_Article_
I read a blog by Chris Brogan this week, that we all get our knowledge from the same place and repeat what we have read instead of making our own opinions. What if that knowledge is slightly wrong? I see this in social media circles. The information is taken and remixed all across the web, in blogs, posts, tweets... People take this to be true. This is why brands are a little scared of social media - consumers can take a brand message and remix it any way they want. Which message is true?!
It is the same with the knowledge we, or you reading this post, are supposedly learning. Is it right? I say innovation and development can only happen when we step out of the box and take a different perspective on what's going on.
That's what I've tried to do in my PhD. Instead of reading 'the big names' in social, I used exploratory and empirical research to shape my knowledge and then looked to those big names. Some of what I believe to be true matches others opinions and some doesn't but I'm happy in the way I approached social media and confident to argue my side. I was glad of that this week when I had a little bit of a debate with a concept I drew from my doctoral research.
That of branded social space. I've written about branded social space before. It is essentially the branded areas developed on social media. Simple. Well apparently not.

_Given material_
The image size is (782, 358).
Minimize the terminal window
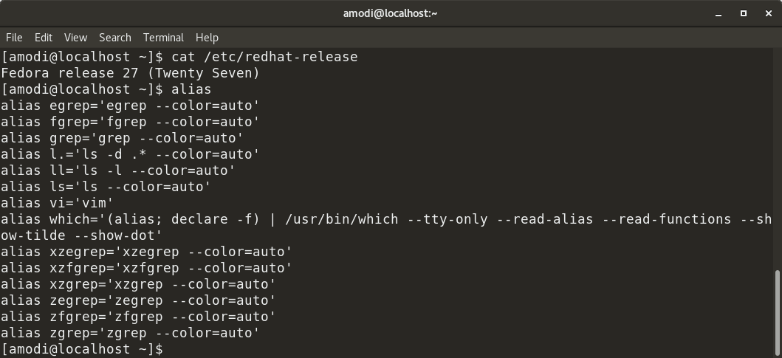pyautogui.click(x=718, y=13)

_Challenge 1_
From the blog post about social media knowledge, translate this sentence into French: "I say innovation and development can only happen when we step out of the box and take a different perspective on what's going on."
_Challenge 2_
Continue the blog post about branded social space from where it stops.

_Response 1_
Je dis que l'innovation et le développement ne peuvent se produire que lorsque nous sortons des sentiers battus et adoptons une perspective différente sur ce qui se passe.

_Response 2_
I was embroiled in a debate about the use of 'space' and 'page'. Stop, take a minute, give me your first thoughts on the difference, and then move on to reading the rest of the post. I'm sticking to my guns with space; I think I converted my fellow sparring partner too. So why space?!
Where does the term page come from? Webpages?! Well that's my theory. Webpages of old, were static pages, with no two-way interaction. They held information that was not regularly updated. It is a page. A digital equivalent of a page of a book or magazine, that's my argument anyway. So does page bode well with the evolved internet?
Social media, as it is today, has brought a dynamic, ever evolving element, to the traditional webpage. Does the philosophy behind social media fit well with what was a static page? No.
However the adoption of 'Pages' by Facebook and now G+ continues the cycle of the page. We learn by others, remember?! Is anyone going to try and move thinking on when the big players are still using pages?! Here me out.
If something allows for multiple input, communication and interaction then I do not see 'page', fitting well. Page, to me, conjures the internet of old. Space, I feel, allows for endless possibilities and is ever changing with the people who shape and create it.
In the case of branded social space, while it may be developed by the brand it will more likely be shaped by the consumers who use it and seek value from it.
Not only is space dynamic but in the case of social media you are renting, if you like, the space from another brand. It is not your page, you being to shape the space offered to you by the social media provider. It may belong to Facebook, Twitter, G+ or any other social media platform you are on. It is almost like renting a shop. You rent the space and if you break their terms you can be removed.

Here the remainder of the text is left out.